Reprogramming Skin Cells Shows Promise in Multiple Sclerosis
Induced neural stem cells may hold the key to reducing multiple sclerosis-related central nervous system damage.
A recent study published by Cell Stem Cell suggest that skin cells reprogrammed into stem cells may help repair multiple sclerosis (MS)-related damage.
The approach of transplanting newly created brain stem cells into the central nervous system was found to reduce inflammation and reverse damage in mice models of MS.
The findings represent progress towards developing personalized stem cell therapies based on skin cells for central nervous system (CNS) diseases, according to the authors.
“Our mouse study suggests that using a patient’s reprogrammed cells could provide a route to personalised [sic] treatment of chronic inflammatory diseases, including progressive forms of MS,” said lead author Stefano Pluchino, MD, PhD.
Macrophages are a significant player in immune-mediated MS damage. In progressive MS, microglia—macrophages found in the brain and spinal cord—attack the CNS, which results in inflammation and nerve cell damage, according to the authors.
The researchers previously discovered that transplanted neural stem cells (NSCs) are able to resolve inflammation and promote CNS repair; however, the authors noted that the therapy would require NSCs from embryos, thus preventing large scale production. This approach may also trigger an attack against NSCs.
A potential solution to these problems would be to use skin cells reprogrammed to become neural stem cells, known as induced neural stem cells (iNSCs). These cells would not likely spark an immune reaction since they originated within the patient.
The authors demonstrated that iNSCs may be able to repair MS damage to the CNS.
In mice models, chronic MS resulted in increased levels of the succinate metabolite, which signals macrophages and microglia to cause inflammation in the cerebrospinal fluid and peripheral blood, according to the study.

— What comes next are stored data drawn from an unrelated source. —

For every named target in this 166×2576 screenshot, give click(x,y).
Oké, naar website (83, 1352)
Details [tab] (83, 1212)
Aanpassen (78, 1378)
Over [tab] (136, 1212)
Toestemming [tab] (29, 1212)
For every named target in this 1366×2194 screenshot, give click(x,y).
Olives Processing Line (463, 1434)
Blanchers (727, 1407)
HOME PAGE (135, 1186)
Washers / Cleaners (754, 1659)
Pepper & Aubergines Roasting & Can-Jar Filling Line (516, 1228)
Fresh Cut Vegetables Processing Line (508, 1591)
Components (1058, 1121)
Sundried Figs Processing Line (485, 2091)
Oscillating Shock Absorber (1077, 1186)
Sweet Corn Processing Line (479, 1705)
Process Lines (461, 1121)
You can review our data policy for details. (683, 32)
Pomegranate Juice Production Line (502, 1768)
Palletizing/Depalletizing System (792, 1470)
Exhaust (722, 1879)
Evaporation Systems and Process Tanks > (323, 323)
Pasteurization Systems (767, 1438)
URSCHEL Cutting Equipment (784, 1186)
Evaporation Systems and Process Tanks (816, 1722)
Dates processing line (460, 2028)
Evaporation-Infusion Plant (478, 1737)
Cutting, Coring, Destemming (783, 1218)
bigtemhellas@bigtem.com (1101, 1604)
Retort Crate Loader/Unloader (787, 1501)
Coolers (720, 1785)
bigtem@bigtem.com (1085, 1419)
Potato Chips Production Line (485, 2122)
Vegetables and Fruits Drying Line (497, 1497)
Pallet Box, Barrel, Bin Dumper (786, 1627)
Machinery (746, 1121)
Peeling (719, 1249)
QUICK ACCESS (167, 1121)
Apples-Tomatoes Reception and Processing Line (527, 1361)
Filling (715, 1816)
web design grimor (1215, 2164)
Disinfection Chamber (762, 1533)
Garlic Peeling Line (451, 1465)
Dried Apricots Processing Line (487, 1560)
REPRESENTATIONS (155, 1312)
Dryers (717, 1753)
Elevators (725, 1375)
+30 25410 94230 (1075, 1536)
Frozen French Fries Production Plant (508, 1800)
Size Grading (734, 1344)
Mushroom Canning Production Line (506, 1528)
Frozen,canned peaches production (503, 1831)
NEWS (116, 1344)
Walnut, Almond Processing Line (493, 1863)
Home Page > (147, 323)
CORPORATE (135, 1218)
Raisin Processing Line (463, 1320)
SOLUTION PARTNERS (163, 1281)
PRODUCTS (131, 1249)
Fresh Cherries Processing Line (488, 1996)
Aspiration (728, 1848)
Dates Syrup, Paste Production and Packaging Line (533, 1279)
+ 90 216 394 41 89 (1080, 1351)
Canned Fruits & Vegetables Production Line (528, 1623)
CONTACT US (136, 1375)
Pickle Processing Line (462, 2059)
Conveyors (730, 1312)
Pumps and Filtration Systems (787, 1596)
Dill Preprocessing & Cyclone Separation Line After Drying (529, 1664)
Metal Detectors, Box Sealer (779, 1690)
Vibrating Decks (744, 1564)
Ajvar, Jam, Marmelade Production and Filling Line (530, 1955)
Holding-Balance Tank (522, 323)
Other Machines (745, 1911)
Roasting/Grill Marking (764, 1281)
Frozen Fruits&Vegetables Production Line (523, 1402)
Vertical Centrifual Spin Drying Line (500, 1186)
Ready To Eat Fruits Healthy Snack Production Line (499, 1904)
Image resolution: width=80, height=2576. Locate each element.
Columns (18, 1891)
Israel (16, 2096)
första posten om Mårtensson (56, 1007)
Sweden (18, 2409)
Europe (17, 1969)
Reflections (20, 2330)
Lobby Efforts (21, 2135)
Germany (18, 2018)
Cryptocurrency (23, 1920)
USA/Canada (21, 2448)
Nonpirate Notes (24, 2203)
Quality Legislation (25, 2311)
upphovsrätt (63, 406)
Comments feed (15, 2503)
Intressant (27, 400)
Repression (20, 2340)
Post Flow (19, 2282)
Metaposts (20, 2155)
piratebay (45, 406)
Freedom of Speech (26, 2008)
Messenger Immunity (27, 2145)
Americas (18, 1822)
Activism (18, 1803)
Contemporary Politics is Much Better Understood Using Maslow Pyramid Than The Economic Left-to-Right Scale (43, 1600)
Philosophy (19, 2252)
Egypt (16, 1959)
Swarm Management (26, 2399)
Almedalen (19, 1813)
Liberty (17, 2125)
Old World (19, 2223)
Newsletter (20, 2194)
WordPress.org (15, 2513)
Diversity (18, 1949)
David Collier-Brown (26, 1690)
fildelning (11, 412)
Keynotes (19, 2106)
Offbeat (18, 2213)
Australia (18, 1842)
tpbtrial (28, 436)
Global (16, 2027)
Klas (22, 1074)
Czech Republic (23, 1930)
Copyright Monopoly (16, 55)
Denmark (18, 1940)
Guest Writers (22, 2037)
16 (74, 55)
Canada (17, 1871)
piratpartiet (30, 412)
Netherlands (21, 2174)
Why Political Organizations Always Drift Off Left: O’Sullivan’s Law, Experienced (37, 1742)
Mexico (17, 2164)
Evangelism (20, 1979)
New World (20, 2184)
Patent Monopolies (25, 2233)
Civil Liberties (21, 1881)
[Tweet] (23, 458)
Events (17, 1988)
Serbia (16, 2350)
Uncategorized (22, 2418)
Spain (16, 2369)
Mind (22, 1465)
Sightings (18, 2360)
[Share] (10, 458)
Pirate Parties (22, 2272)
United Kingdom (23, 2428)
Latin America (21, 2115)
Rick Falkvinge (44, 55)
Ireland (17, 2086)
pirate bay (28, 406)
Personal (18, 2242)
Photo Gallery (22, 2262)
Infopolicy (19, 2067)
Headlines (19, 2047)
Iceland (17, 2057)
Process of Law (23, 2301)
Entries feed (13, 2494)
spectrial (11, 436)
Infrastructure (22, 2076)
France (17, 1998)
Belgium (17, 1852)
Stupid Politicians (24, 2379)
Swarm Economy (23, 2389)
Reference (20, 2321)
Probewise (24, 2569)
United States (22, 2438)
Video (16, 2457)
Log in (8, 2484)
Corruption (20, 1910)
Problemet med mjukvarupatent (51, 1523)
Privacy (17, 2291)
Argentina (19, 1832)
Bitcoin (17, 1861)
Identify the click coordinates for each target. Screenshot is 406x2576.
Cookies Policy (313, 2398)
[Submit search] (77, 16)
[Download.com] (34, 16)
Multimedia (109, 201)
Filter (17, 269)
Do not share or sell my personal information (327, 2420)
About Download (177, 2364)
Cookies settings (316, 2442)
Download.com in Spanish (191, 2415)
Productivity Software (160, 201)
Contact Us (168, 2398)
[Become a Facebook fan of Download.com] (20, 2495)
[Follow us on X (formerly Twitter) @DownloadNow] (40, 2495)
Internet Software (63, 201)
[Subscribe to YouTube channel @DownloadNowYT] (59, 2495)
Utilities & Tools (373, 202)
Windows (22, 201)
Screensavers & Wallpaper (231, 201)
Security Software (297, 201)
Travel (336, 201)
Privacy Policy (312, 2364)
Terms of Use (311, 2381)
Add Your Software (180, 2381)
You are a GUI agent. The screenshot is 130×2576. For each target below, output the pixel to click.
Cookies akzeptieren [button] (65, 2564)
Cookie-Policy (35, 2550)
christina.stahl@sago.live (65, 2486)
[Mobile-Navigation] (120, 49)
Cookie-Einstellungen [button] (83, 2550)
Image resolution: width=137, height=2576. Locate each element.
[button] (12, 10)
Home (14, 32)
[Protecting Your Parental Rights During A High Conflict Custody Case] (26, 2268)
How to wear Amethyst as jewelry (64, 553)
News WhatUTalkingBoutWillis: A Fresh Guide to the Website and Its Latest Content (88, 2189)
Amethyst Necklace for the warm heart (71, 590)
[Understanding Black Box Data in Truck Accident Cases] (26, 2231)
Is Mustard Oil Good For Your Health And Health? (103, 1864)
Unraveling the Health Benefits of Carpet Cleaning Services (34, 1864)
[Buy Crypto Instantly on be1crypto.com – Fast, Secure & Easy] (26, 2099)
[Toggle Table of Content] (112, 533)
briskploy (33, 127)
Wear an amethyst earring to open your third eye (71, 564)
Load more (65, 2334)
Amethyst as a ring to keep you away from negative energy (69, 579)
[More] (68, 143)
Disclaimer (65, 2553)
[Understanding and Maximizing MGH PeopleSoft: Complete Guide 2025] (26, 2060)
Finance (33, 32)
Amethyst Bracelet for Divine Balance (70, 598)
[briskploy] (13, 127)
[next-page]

When NSCs and iNSCs were transplanted into the cerebrospinal fluid, levels of succinate dropped. This was found to reprogram the macrophages and microglia to reduce inflammation, according to the study.
The reduction in inflammation was also found to reduce damage to the brain and spinal cord.
If proven in humans with MS, iNSC transplants may become an effective method to prevent CNS damage and associated disability.
“This is particularly promising as these cells should be more readily obtainable than conventional neural stem cells and would not carry the risk of an adverse immune response,” Dr Pluchino said.